With these Indians he stayed for several months, bleeding them, physicking them, and held in high esteem. He was eventually brought down to the north coast, and taken on board an English sloop at Le Sound's Key, manned by his old friends. His account is curious. ‘I sat awhile,’ he says, ‘cringing upon my hams among the Indians, after their fashion, painted as they were, and all naked but only about the waist, and with my nose-piece hanging over my mouth. … 'Twas the better part of an hour before one of the crew, looking more narrowly upon me, cried out “Here's our doctor,” and immediately they all congratulated my arrival among them. I did what I could presently to wash off my paint, but 'twas near a month before I could get tolerably rid of it … and when it did come off, 'twas usually with the peeling off of skin and all.’ He was with Dampier in this sloop for some months in the West Indies. He again joined Dampier in Virginia, and in August 1683 sailed with Cook for Africa and the Pacific [see Davis, Edward, or (as Wafer calls him) Nathaniel; an evident confusion between Ned and Nat]. After Cook's death, Wafer remained in the ship under Davis, was with him the whole of the voyage, returned with him to the West Indies, accepted the king's pardon, and went to Virginia. Returning to England in 1691, he settled in London, and is said to have died there about 1705.

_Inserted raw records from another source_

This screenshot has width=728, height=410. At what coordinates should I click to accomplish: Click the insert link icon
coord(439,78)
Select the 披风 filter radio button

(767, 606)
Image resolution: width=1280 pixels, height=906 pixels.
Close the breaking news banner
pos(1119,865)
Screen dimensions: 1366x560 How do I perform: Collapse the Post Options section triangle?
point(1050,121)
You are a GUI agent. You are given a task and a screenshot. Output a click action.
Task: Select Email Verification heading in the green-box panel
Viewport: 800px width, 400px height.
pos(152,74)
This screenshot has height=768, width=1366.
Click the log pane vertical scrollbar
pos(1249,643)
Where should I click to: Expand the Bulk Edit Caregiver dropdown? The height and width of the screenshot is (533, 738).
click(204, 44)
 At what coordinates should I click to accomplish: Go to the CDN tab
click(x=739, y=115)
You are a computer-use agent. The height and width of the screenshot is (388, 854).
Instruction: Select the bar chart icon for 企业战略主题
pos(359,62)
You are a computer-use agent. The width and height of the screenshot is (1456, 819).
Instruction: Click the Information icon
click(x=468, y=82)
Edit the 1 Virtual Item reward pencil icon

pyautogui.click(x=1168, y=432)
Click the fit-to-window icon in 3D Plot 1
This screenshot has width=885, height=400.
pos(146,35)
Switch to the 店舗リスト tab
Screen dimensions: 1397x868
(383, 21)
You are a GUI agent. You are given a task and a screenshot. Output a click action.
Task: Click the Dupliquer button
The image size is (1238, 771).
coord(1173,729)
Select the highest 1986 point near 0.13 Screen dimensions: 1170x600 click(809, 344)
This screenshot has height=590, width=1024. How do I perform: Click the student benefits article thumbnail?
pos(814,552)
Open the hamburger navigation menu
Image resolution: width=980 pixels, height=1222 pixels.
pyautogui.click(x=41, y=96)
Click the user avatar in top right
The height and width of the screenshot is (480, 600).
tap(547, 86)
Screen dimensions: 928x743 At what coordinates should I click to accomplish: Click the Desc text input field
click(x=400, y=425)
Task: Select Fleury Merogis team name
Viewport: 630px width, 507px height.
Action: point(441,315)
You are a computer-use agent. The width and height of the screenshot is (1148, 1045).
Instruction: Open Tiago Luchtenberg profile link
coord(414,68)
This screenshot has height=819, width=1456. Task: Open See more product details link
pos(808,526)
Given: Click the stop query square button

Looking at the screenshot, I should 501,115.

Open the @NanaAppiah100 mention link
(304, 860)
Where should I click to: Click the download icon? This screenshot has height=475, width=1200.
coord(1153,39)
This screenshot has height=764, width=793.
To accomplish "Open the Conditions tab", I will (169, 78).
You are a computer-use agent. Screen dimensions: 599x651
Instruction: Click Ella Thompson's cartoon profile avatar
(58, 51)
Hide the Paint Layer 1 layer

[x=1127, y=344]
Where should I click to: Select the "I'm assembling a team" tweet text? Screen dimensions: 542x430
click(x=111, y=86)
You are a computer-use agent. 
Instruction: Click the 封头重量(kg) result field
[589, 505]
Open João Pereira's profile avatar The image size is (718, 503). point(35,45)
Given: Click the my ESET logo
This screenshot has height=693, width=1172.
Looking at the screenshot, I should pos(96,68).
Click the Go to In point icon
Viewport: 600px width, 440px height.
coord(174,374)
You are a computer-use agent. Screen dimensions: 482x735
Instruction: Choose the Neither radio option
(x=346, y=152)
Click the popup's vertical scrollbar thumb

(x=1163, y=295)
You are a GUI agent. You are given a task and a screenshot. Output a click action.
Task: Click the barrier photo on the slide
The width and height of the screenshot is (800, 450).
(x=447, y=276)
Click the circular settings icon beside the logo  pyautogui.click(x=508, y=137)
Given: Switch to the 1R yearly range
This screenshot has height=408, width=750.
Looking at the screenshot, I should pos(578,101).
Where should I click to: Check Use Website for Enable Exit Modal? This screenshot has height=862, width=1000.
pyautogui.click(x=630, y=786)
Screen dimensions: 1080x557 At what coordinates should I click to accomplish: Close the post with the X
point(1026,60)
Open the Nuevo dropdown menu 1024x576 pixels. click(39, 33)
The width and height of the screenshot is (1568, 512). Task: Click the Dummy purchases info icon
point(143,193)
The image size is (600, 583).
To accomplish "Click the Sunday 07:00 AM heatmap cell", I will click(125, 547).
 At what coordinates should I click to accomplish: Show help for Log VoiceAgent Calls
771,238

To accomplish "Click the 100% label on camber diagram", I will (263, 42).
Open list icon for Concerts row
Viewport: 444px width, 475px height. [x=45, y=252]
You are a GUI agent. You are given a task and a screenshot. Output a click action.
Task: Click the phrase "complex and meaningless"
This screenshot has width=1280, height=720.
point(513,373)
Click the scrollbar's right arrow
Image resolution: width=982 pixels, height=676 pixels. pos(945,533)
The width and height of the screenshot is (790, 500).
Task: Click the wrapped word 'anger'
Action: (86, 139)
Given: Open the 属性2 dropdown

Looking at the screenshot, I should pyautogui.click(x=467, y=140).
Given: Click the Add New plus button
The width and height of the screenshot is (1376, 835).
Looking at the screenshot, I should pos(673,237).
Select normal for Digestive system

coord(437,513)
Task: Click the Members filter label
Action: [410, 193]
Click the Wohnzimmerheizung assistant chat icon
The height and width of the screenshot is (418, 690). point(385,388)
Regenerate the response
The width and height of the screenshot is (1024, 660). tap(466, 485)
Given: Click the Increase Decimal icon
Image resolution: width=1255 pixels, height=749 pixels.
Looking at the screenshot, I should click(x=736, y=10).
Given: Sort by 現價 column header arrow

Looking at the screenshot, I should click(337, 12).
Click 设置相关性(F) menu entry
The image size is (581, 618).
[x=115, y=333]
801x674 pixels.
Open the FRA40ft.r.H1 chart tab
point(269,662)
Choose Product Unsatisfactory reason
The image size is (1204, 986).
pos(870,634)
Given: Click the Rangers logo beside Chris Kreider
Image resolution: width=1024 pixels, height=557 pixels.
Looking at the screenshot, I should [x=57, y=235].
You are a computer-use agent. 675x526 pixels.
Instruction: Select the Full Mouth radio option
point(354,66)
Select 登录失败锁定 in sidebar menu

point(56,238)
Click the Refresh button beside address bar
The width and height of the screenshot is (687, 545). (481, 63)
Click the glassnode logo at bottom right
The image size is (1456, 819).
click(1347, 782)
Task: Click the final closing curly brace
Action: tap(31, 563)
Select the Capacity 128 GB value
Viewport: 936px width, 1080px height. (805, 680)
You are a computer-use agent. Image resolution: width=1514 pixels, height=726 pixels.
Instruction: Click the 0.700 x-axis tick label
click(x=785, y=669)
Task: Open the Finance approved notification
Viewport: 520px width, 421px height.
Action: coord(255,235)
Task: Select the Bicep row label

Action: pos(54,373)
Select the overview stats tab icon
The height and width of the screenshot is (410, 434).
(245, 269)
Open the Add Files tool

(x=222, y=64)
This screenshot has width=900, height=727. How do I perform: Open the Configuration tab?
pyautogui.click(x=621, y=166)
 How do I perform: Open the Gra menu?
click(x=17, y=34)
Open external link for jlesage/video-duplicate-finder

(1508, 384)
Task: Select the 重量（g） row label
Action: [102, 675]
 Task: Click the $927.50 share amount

Wafer published in 1699 ‘A New Voyage and Description of the Isthmus of America, giving an Account of the Author's Abode there … the Indian inhabitants, their features, complexion … their manners, customs, employments, marriages, feasts, hunting, computation, language, &c.’ (London, 8vo, dedicated to Henry Sidney, earl of Romney, with four plates); and though the work scarcely carries out this detailed prospectus, it is still an extremely interesting and valuable account of the people while they retained their primitive and savage freedom. In 1704 he published a second edition, with a dedication to the Duke of Marlborough, and a strong appeal to the government to make a settlement on the isthmus, whereby—among other advantages—'a free passage by land from the Atlantic to the South Sea might easily be effected, which would be of the greatest consequence to the East India trade.' The work was translated into Dutch upon its appearance, and into French by De Montirat in 1706. It was reprinted in the 'Collection of Voyages' of 1729.